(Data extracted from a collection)
━━━━━━━━

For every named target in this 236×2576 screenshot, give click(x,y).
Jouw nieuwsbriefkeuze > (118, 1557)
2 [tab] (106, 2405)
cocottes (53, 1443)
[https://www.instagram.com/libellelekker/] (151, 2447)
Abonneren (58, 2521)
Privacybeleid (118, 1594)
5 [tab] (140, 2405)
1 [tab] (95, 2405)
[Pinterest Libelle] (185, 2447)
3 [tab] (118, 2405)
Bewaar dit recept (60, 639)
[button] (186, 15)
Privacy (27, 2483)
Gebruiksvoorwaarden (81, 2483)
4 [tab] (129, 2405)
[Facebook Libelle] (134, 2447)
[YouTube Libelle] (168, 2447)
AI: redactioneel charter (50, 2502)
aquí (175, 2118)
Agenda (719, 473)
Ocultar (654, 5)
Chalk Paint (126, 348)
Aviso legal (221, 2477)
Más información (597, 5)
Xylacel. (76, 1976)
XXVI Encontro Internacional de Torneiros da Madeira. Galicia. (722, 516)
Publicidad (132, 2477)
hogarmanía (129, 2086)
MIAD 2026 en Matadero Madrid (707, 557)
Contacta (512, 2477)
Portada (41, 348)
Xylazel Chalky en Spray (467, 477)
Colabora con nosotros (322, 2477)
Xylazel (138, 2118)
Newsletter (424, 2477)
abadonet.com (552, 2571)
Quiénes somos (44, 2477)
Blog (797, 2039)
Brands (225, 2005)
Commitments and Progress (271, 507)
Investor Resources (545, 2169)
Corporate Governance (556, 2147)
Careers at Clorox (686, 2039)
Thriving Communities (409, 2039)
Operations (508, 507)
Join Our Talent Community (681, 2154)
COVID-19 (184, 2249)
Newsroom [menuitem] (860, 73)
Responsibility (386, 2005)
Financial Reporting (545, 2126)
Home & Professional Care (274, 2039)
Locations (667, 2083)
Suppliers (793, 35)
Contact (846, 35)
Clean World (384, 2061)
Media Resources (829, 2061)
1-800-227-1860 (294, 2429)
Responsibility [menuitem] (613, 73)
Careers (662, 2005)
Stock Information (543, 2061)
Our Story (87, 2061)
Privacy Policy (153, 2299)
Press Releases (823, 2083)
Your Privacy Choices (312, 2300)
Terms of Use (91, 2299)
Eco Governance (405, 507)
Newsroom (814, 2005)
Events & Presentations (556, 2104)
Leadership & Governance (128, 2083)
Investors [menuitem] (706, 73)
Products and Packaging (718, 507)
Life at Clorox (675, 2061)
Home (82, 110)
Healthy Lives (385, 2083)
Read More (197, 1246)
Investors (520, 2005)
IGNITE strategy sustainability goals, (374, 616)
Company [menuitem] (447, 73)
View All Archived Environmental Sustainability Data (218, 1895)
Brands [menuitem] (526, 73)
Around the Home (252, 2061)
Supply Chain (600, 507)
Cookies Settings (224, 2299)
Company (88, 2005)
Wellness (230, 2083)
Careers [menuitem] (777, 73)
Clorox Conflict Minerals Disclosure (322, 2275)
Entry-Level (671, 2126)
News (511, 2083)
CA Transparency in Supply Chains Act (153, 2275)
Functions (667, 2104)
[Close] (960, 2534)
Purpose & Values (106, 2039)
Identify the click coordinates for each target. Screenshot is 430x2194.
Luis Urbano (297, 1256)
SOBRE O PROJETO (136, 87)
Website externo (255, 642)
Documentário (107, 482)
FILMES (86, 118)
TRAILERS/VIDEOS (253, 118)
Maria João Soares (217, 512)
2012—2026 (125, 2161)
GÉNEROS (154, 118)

━━━━━━━━

WHAT YOU SHOULD DO:
Your answer must be the lines above from the one containing "Healthy Lives (385, 2083)" to the one containing "Brands [menuitem] (526, 73)", both included, restated word for word.

WRITTEN RESPONSE:
Healthy Lives (385, 2083)
Read More (197, 1246)
Investors (520, 2005)
IGNITE strategy sustainability goals, (374, 616)
Company [menuitem] (447, 73)
View All Archived Environmental Sustainability Data (218, 1895)
Brands [menuitem] (526, 73)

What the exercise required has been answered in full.